Сиракузов выпростал ухо из-под полы какой-то шубы и приложил его к дверке шкафа. Силой воли усмирил грохот сердца в ушах и расслышал грубое, но нежное:

— Бу-бу, бу-бу-бу!

— Васенька, это ты? — радостно (ах ты, зараза!) пискнула их милая и защелкала задвижками, загремела цепочкой.

«Так-а-ак! Значит, все-таки, муж! Василий Бугаев, чемпион города по боксу. Уезжал на чемпионат области. Должен был только послезавтра вернуться. Козел!

— Вылетел я, в первом же туре, заинька, — войдя в прихожую, заплакал Василий.

— Ну что ты, дорогуша, успокойся, — заворковала их милая. — Сейчас душ примешь, и баиньки. А потом ты их всех побьешь, в другой раз!

— Ехал и всю дорогу думал, кого бы поймать, на ком злость сорвать, — шмыгая своим кривым сломанным носом (Сиракузов как-то видел этот мужественный шнобель), пожаловался боксер. — И представь, никто ведь так и не подставился.
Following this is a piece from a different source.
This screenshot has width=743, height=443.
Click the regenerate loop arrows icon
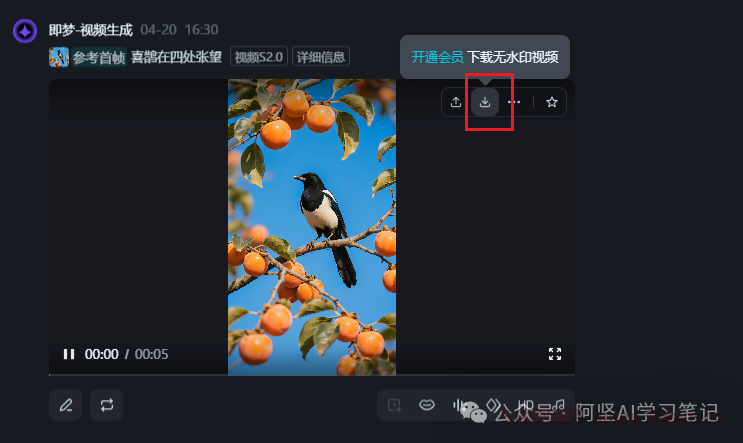107,405
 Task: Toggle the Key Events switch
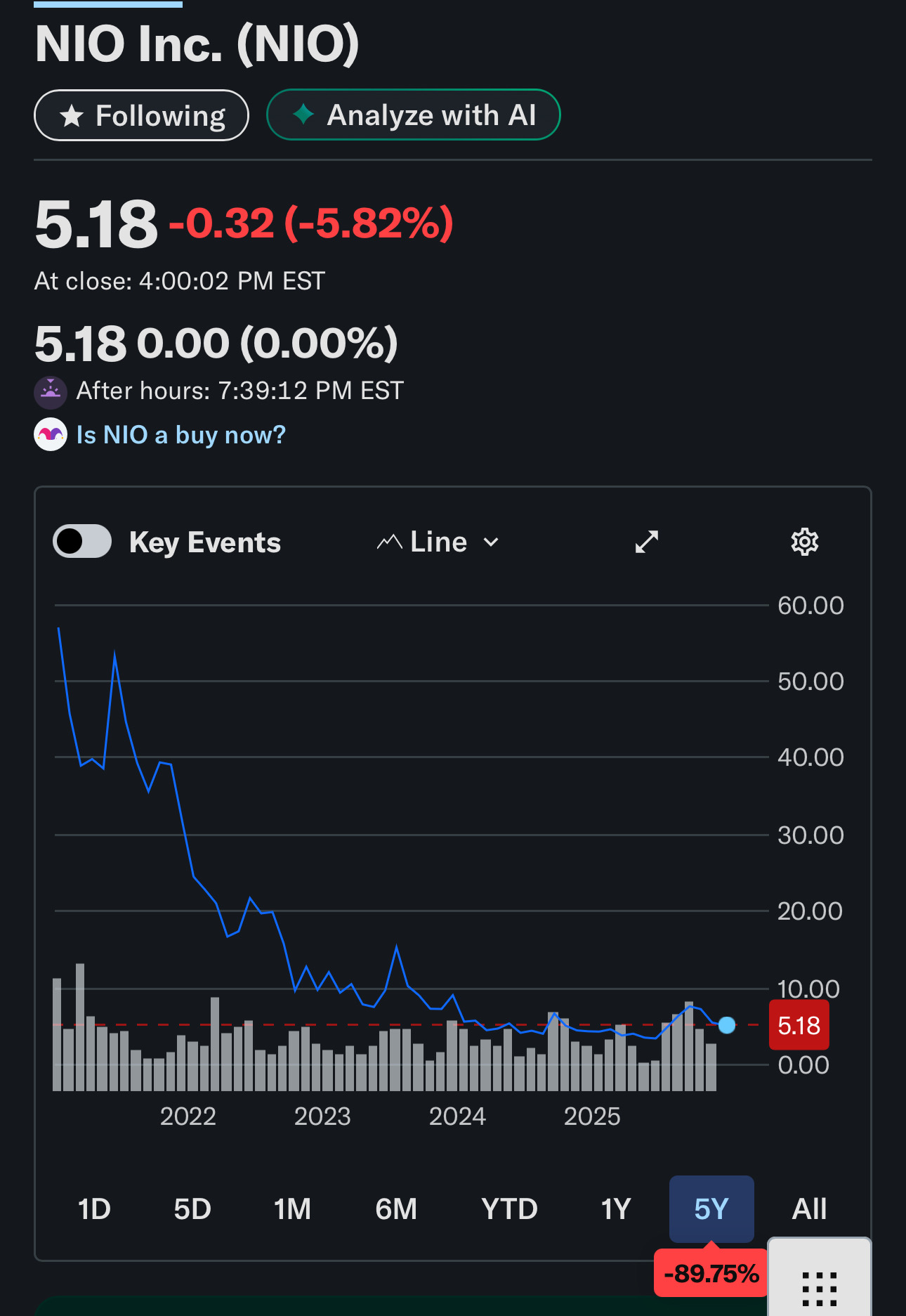(82, 541)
«Ой-ей-ей! А груша-то для битья вот она, в шкафу его жены сидит. И у груши этой страшно затекли ноги. Нет, так больше нельзя!»

Сиракузов сел и вытянул полусогнутые ноги, подошвы которых уперлись в полированную перегородку шкафа. А пальцы ног начали выбивать мелкую дробь по гулкому как гитарная коробка дереву.

«Черт, да что же это такое!»

Сиракузов снова уселся на корточки. И тут ключ в дверце шкафа начал проворачиваться. Сиракузов зажмурился и скрестил перед собой руки со сжатыми кулаками: так просто выколотить из себя душу он не даст!

— Выходи и быстро одевайся, — жарко зашептала милая.

— А этот, однофамилец твой?

— Он в душе, и не скоро выйдет.

— А после душа вы в кроватку, да? — скрипнул зубами Сиракузов.

— Иди уж! — прильнула она в прихожей к нему, куда они пробрались на цыпочках. — Через неделю я тебе позвоню. Он на межрегиональные соревнования уедет, на три дня. Придешь?

Рядом, за дверью ванной комнаты, громко шумел душ, под тугими струями которого что-то фальшиво напевал муж ее милой, изредка царапая ветвистыми рогами по мокрой кафельной стене.

— Ни за что и никогда! — сердито прошипел Сиракузов, выходя на лестничную площадку. — Пока не поставишь в шкафу табуретку… И моль выведи!

Клев на Навозихе

— Ну что?

— Не берет, сволочь! — в бессильной злобе скрипнул зубами Мамыков.

— Надо же! — восхитился Грецкин. — Как вас напугали-то. Не берет… Но и бумагу не подписывает?